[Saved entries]
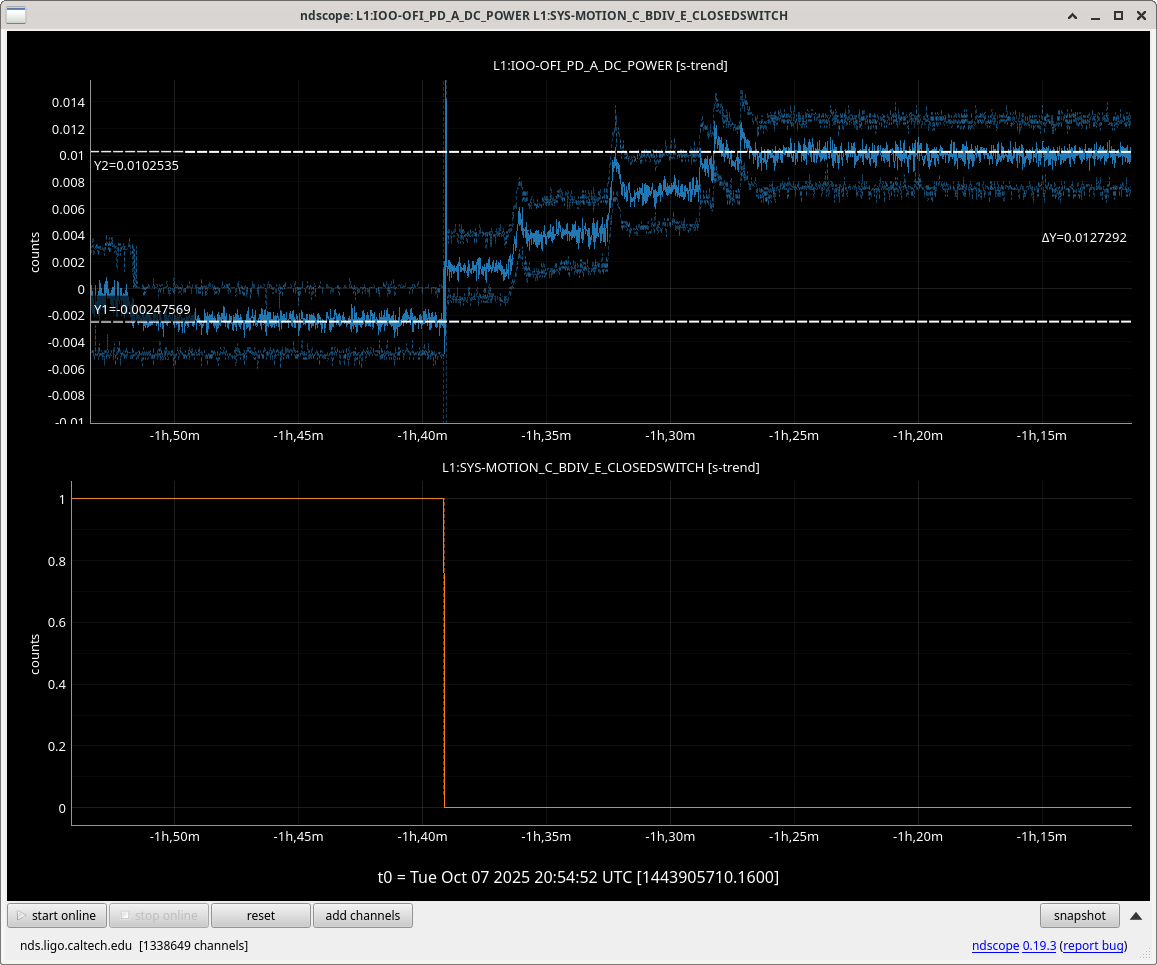Screen dimensions: 1157x965
Task: Click the start online play button
Action: [x=57, y=915]
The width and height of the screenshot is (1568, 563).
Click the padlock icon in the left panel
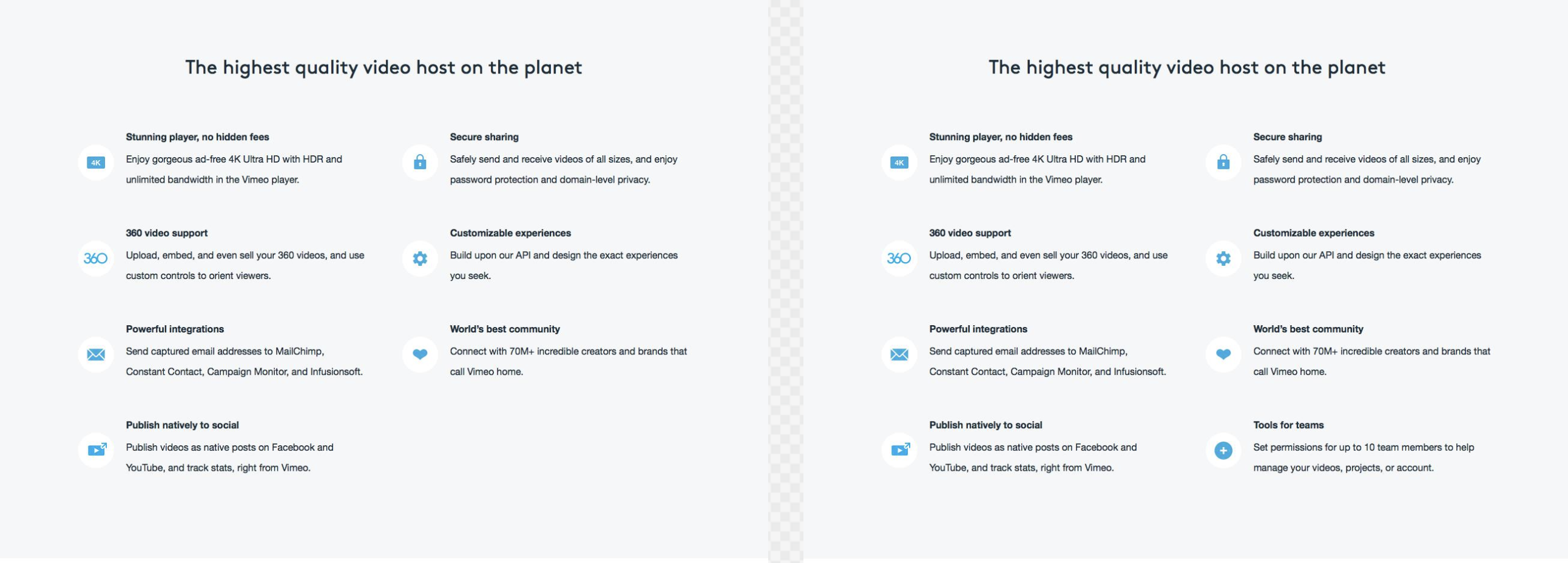(x=420, y=163)
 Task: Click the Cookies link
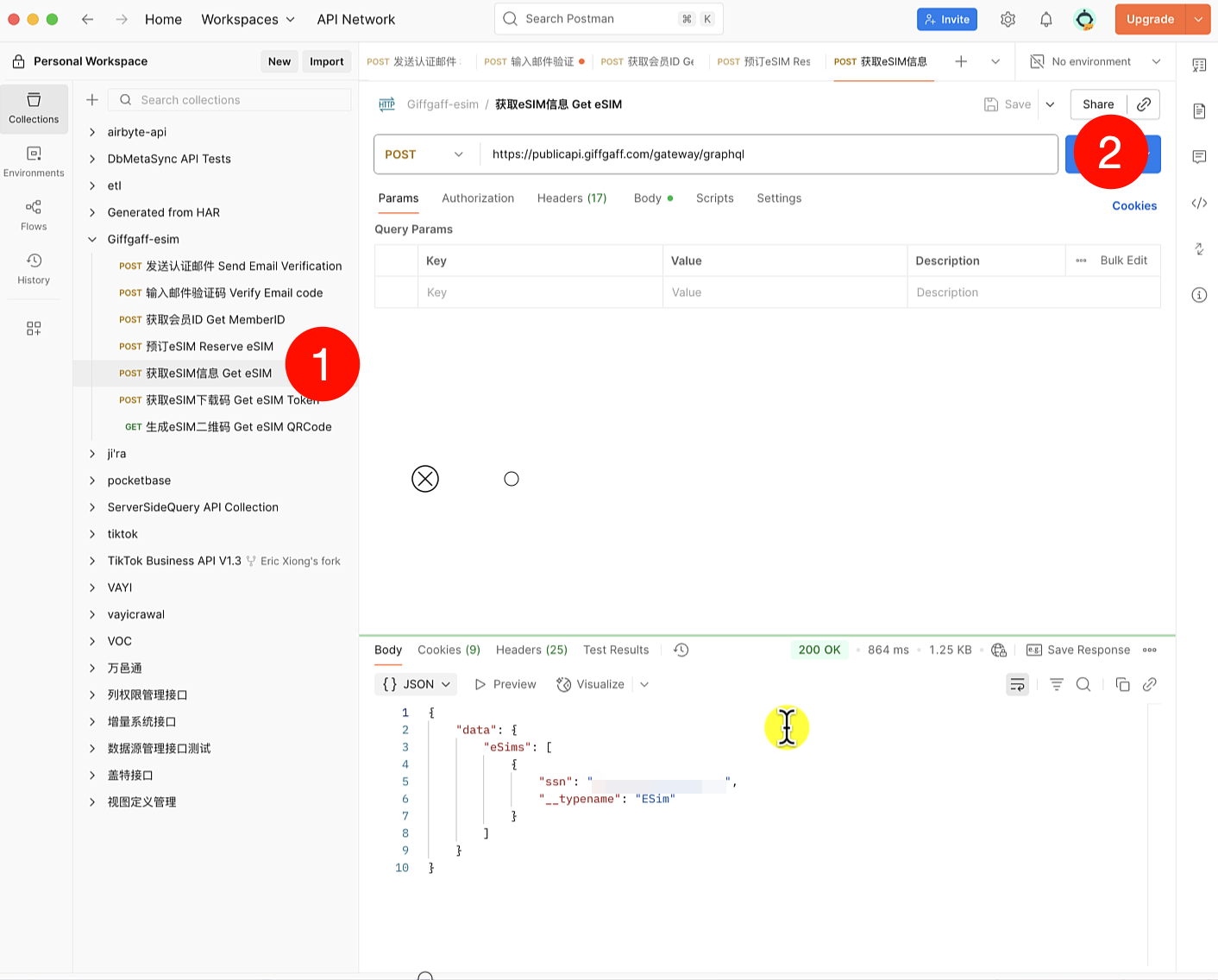pos(1133,205)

Task objective => Reproduce word for word the lines from the line with "Click the padlock icon in the left panel" to the end of the entries above, both included, but leave the pictures out.

Exercise result =>
Click the padlock icon in the left panel
(x=420, y=163)
 Task: Click the Cookies link
pos(1133,205)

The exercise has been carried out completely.